[Dataset items]:
------------------------

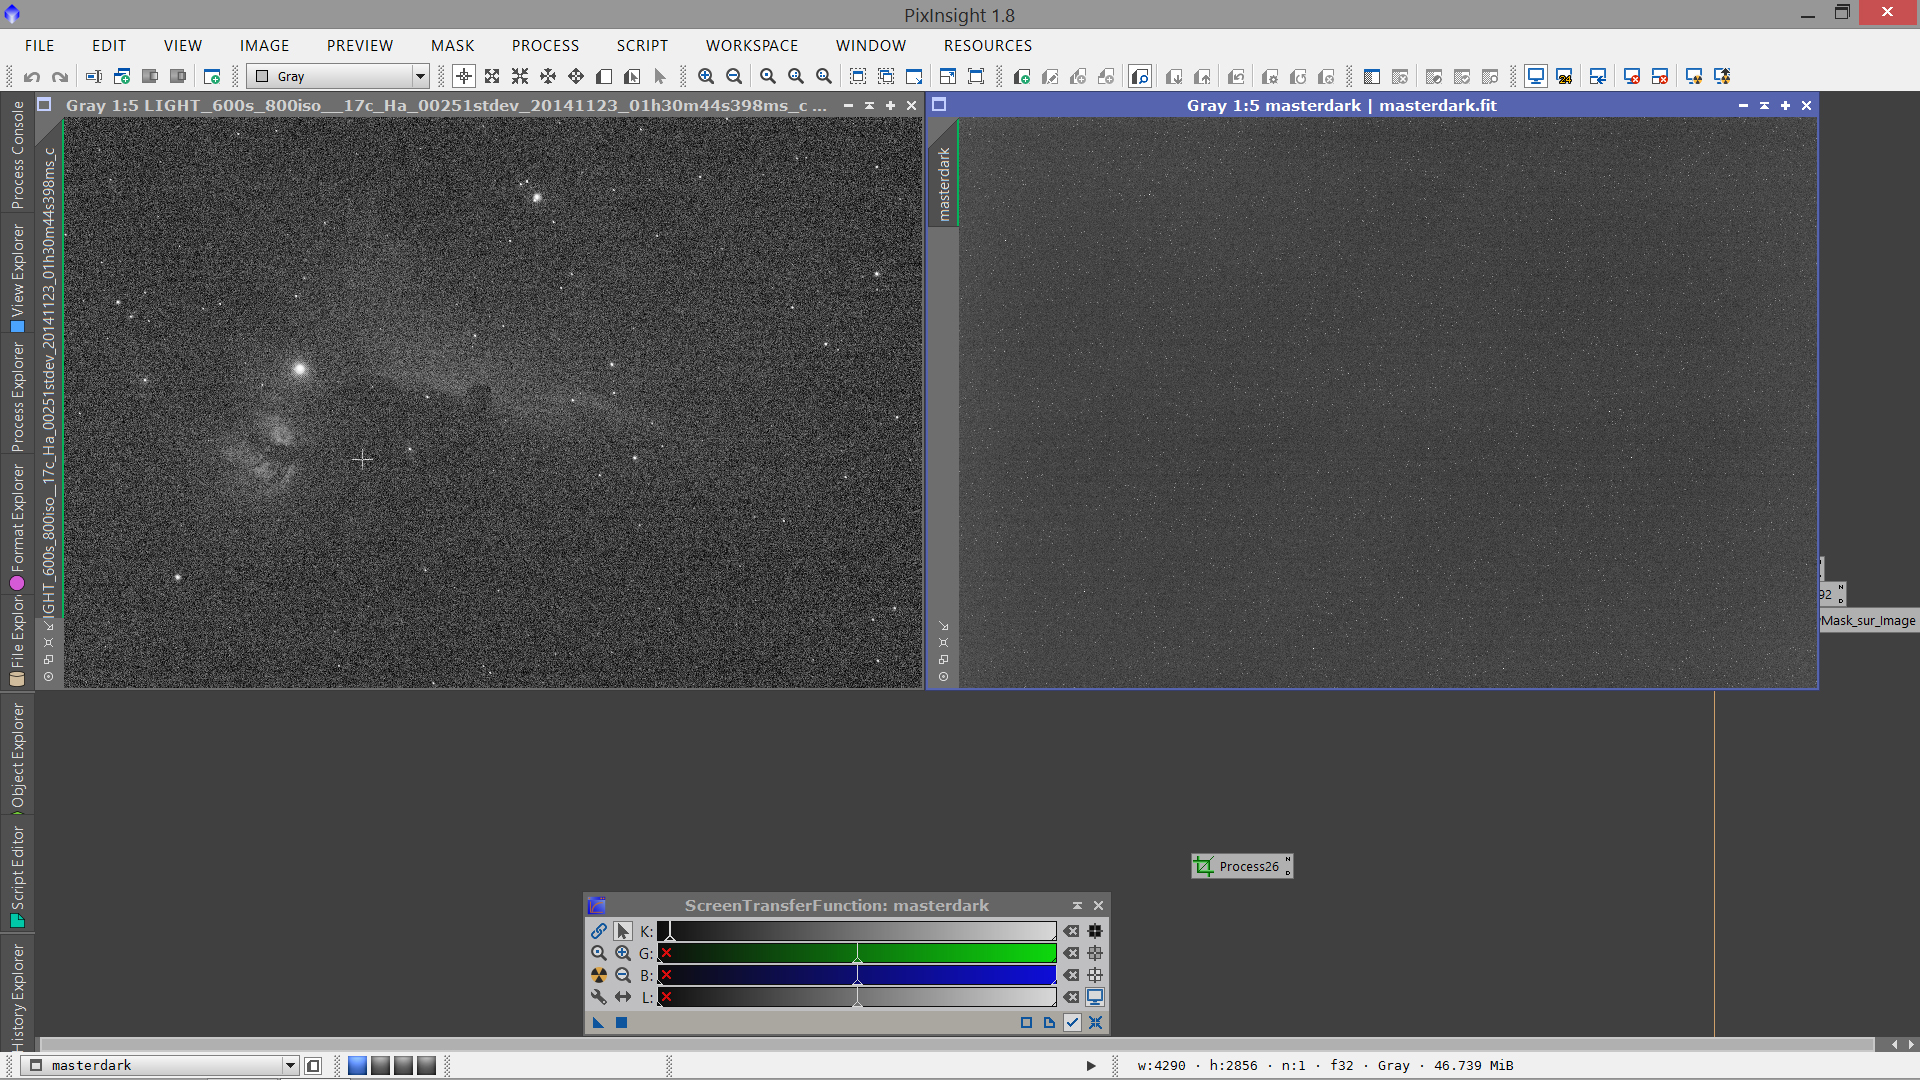Open the Process Console side tab
This screenshot has width=1920, height=1080.
[x=17, y=155]
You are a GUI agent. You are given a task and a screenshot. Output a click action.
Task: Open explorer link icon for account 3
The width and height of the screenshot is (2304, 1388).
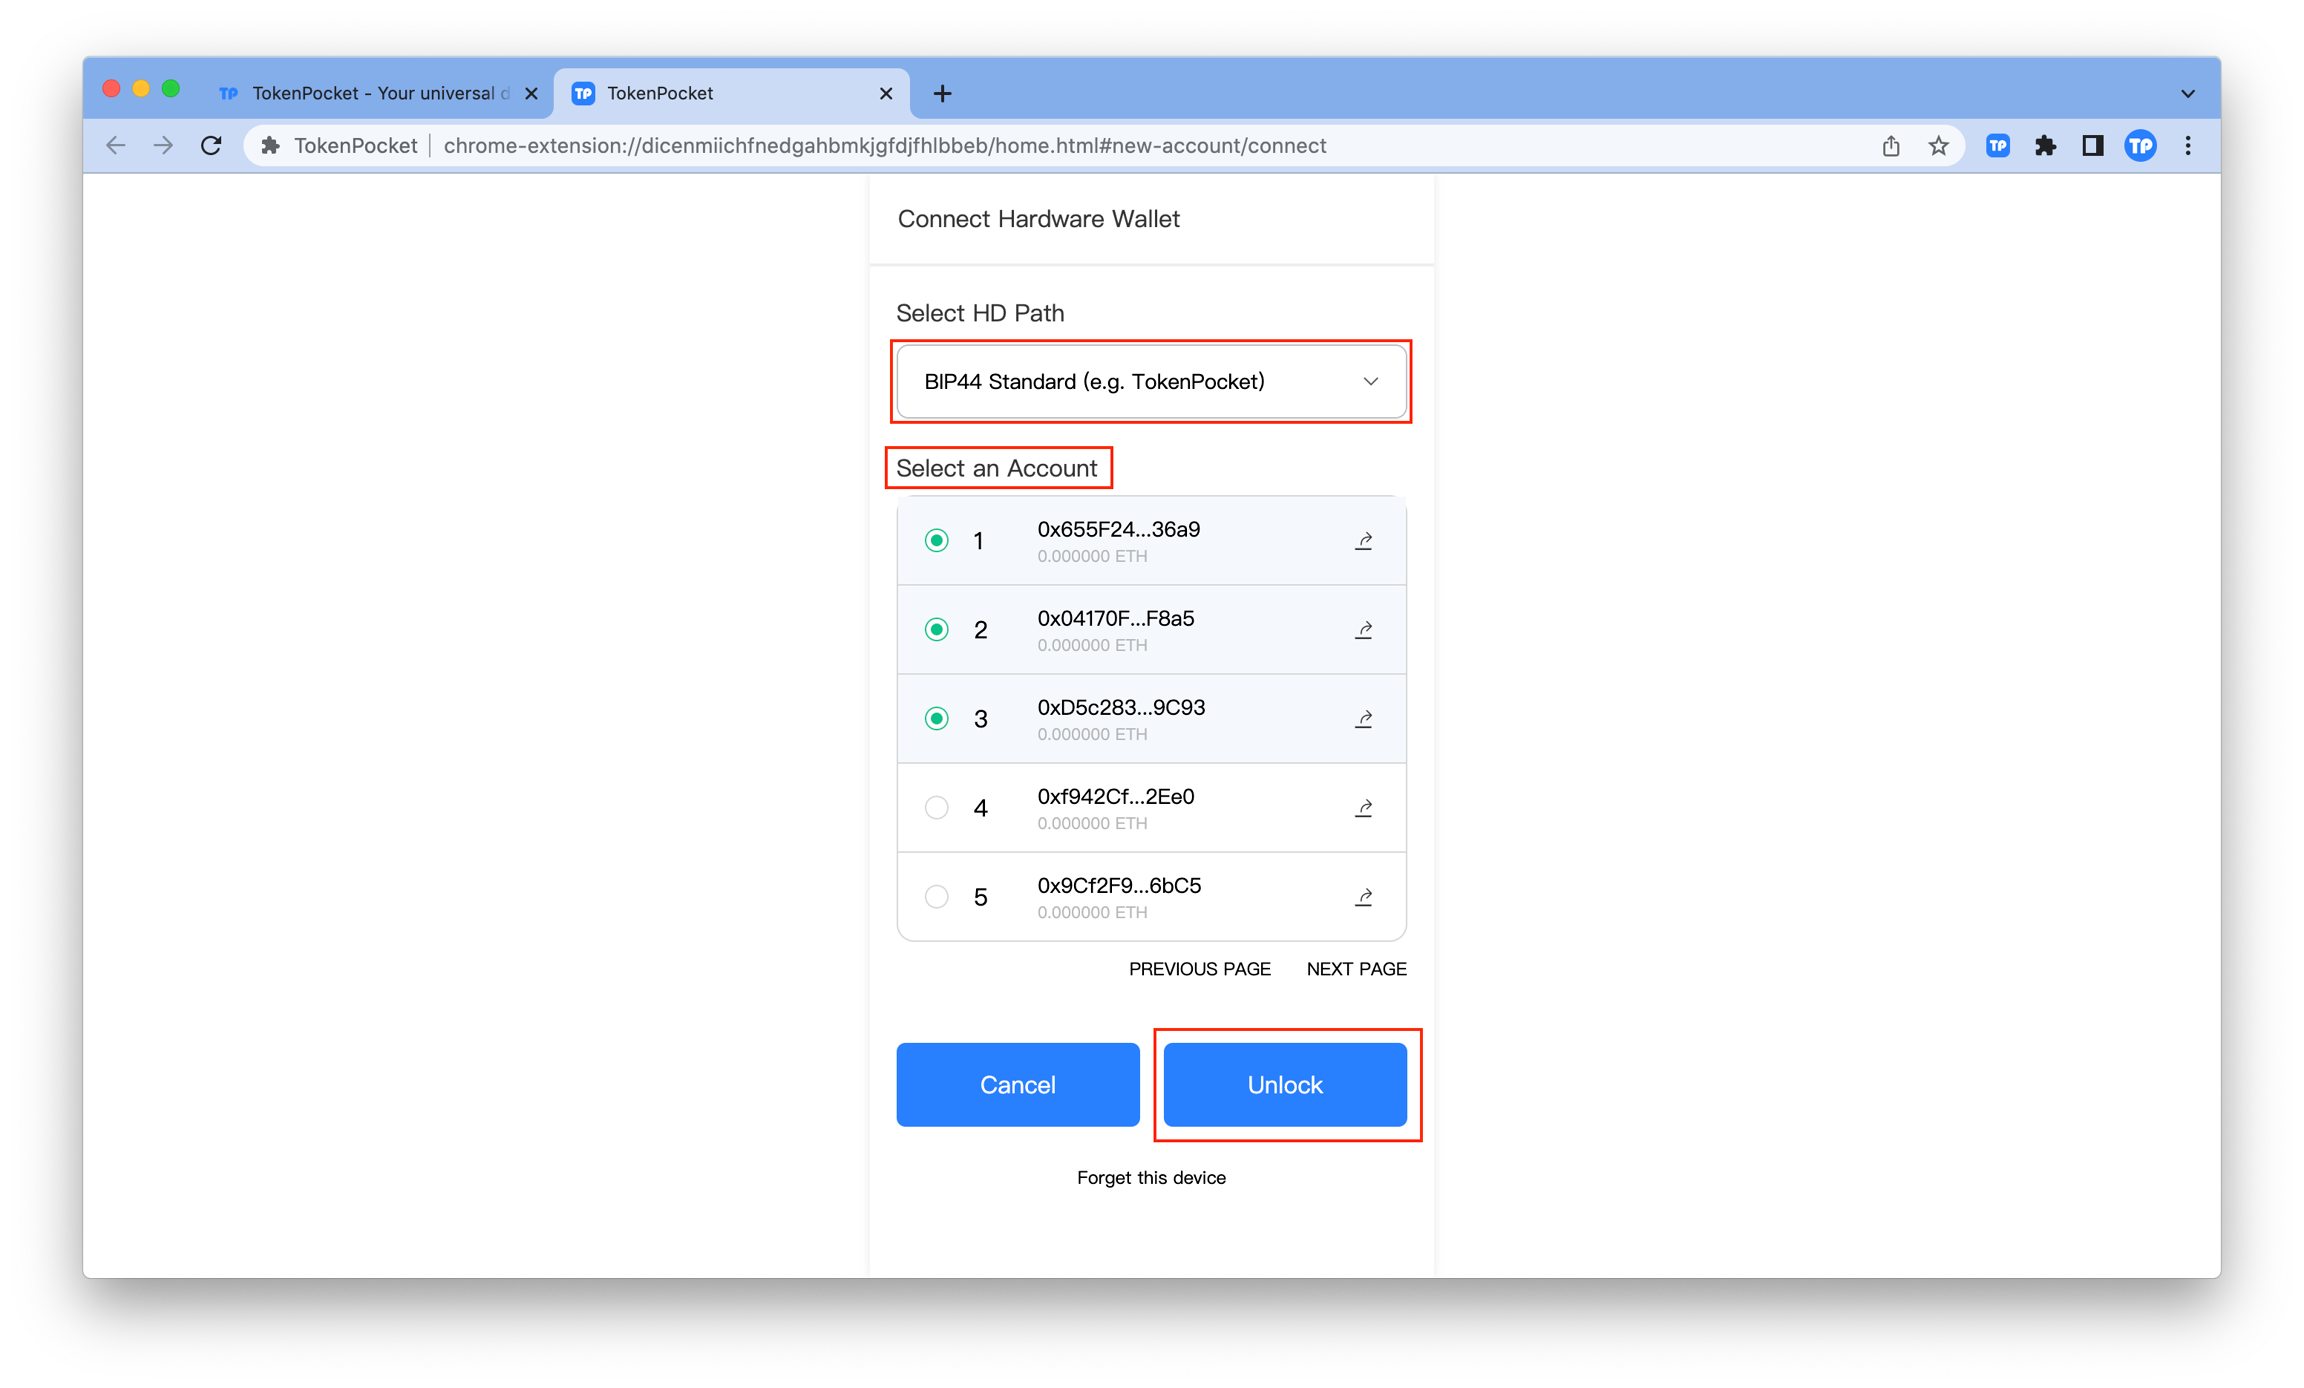point(1363,719)
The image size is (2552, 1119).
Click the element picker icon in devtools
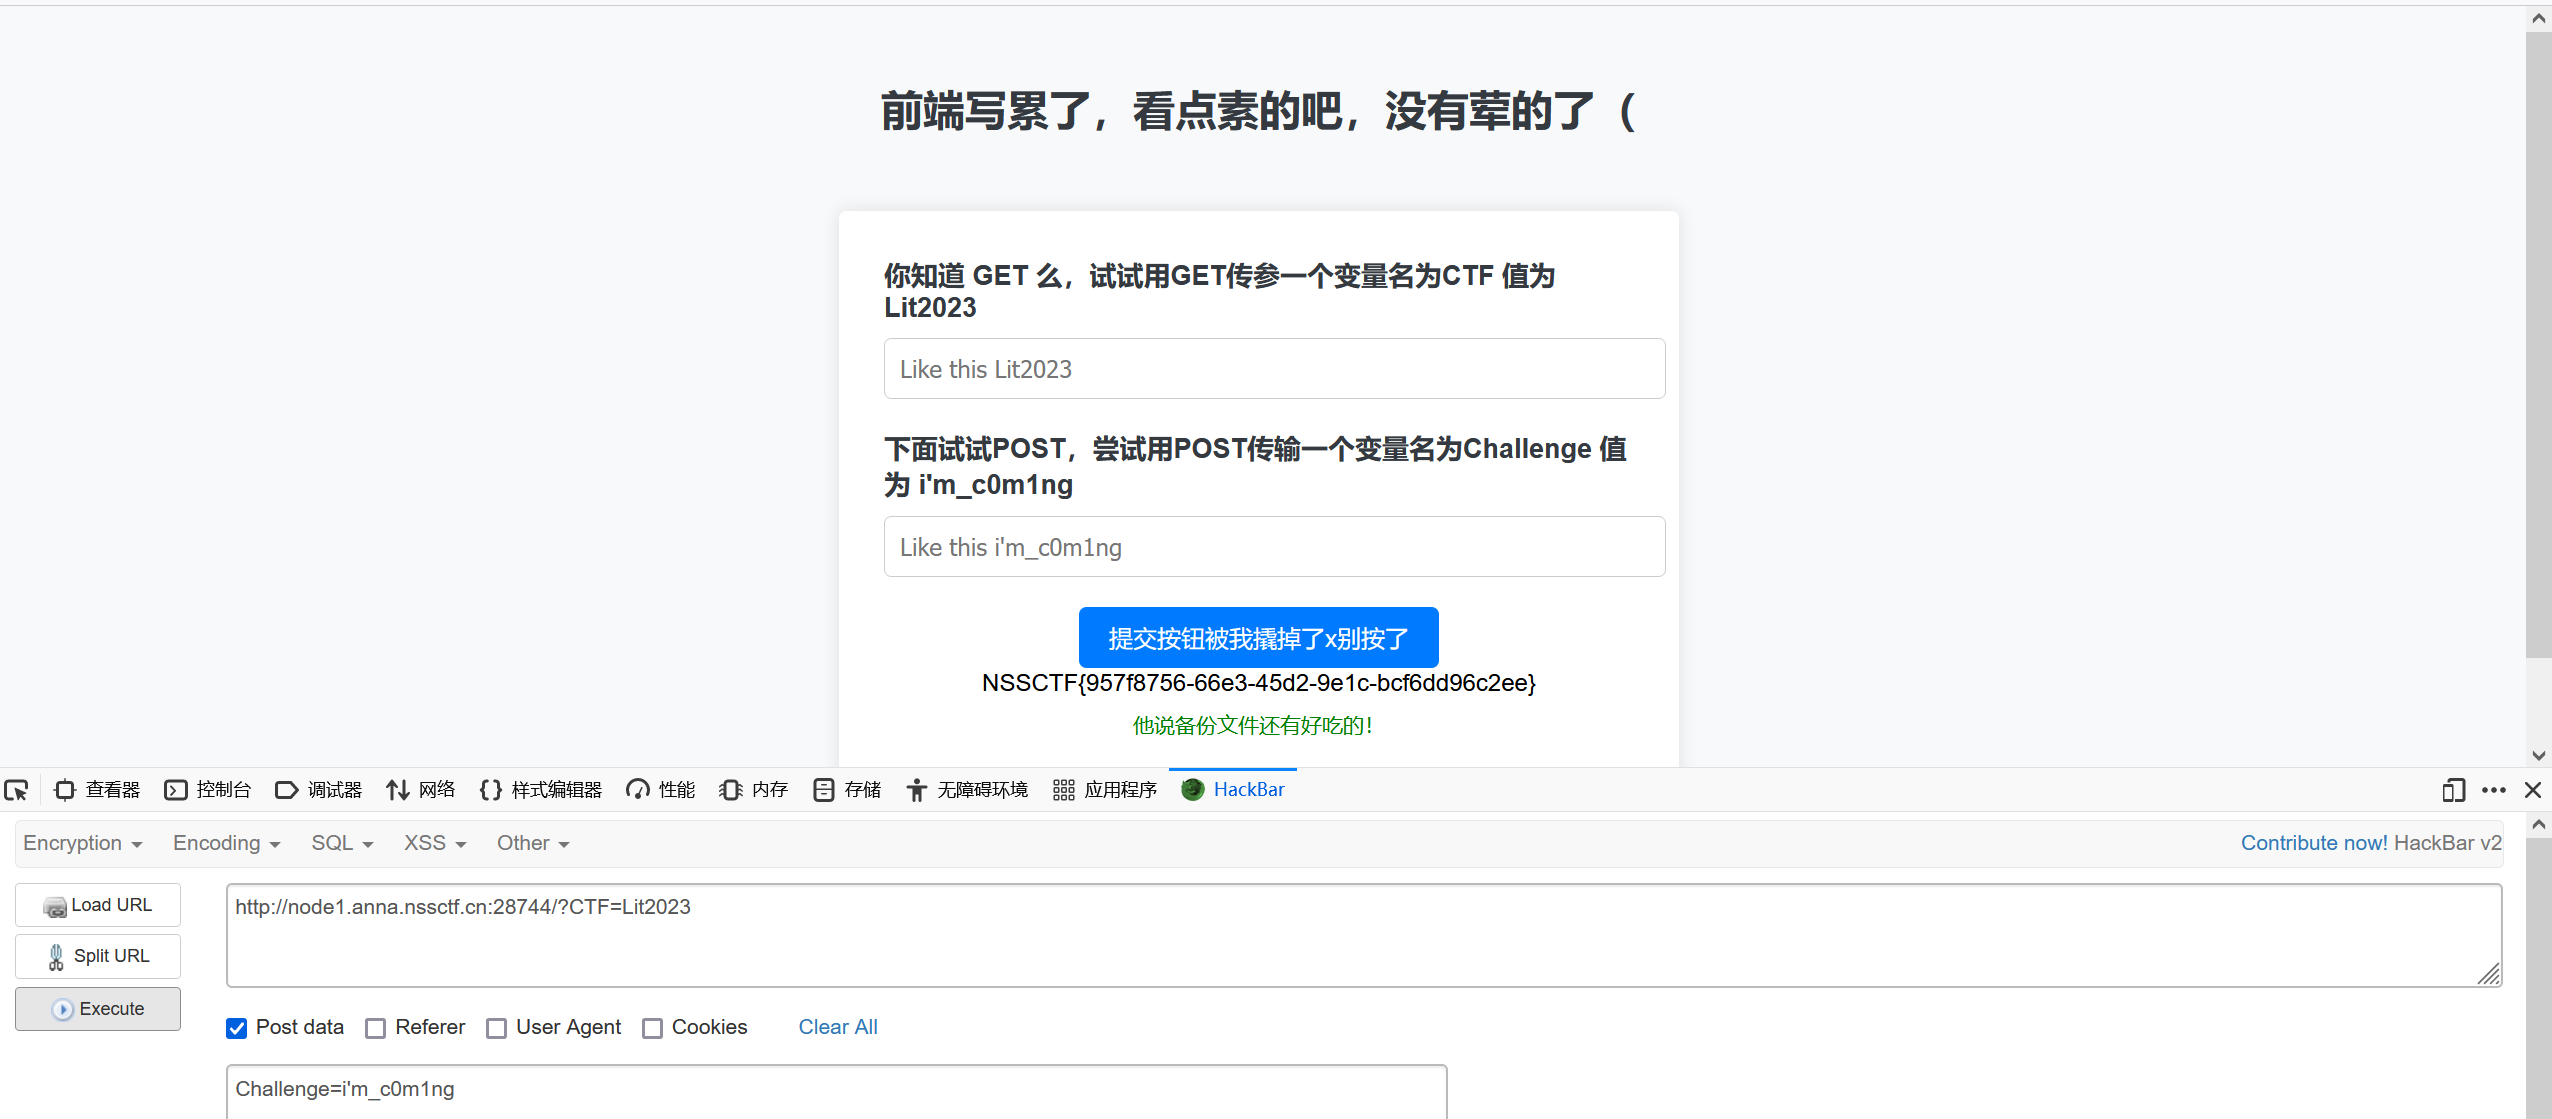(x=17, y=790)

------------------------

[Task brief]:
Line by line and exactly, reproduce the span from the line with "The image size is (2552, 1119)." through the end of the data above, both ends included, with pictures left out.

[Problem solution]:
The image size is (2552, 1119).
Click the element picker icon in devtools
(x=17, y=790)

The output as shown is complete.